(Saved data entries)
[Start of Attachment]

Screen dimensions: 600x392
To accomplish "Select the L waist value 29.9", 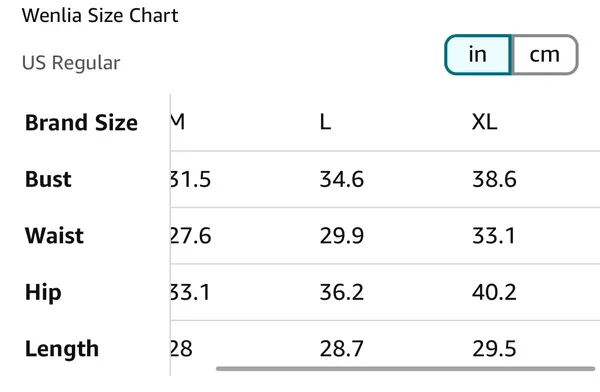I will coord(342,235).
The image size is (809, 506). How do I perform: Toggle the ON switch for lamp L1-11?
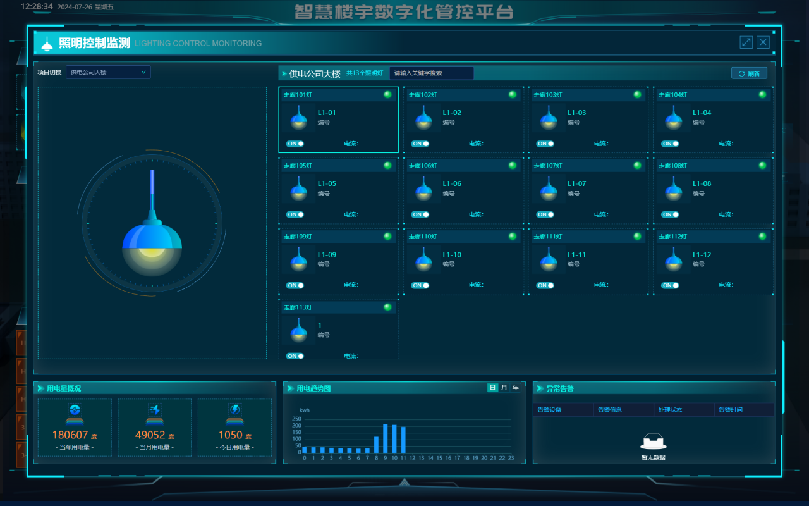coord(545,285)
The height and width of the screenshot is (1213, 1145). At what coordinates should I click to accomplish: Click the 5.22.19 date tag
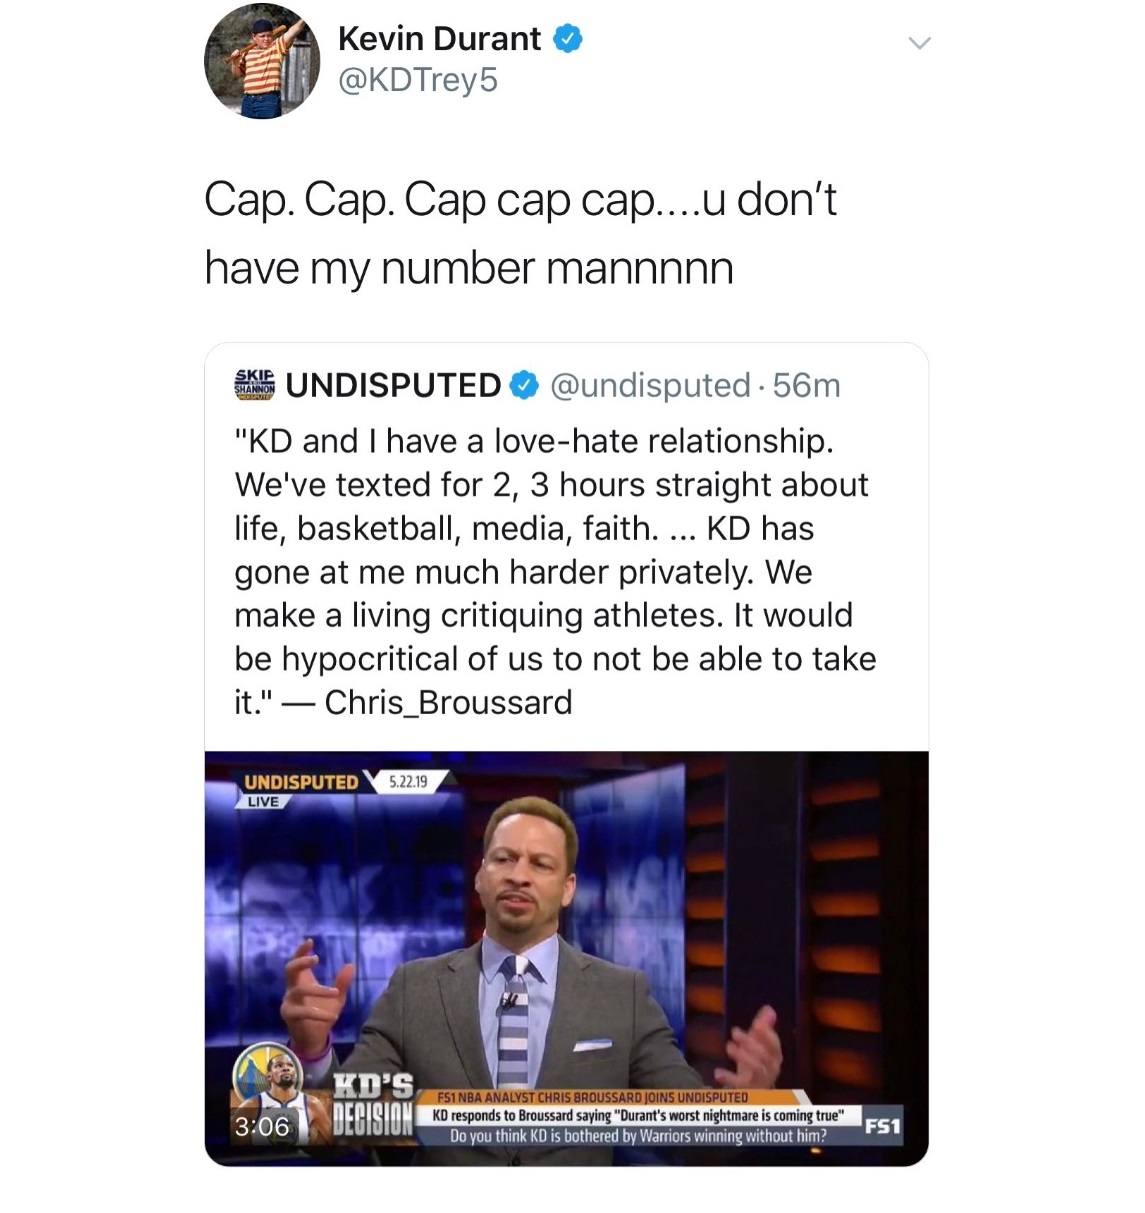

[End of Attachment]

# [Work to complete]
Copy the final portion of the records: every line from the one containing "The image size" through the last, word for word, without pictures.

# [Exercise answer]
The image size is (809, 506). How do I perform: Toggle the ON switch for lamp L1-11?
coord(545,285)
The height and width of the screenshot is (1213, 1145). At what coordinates should I click to accomplish: Click the 5.22.19 date tag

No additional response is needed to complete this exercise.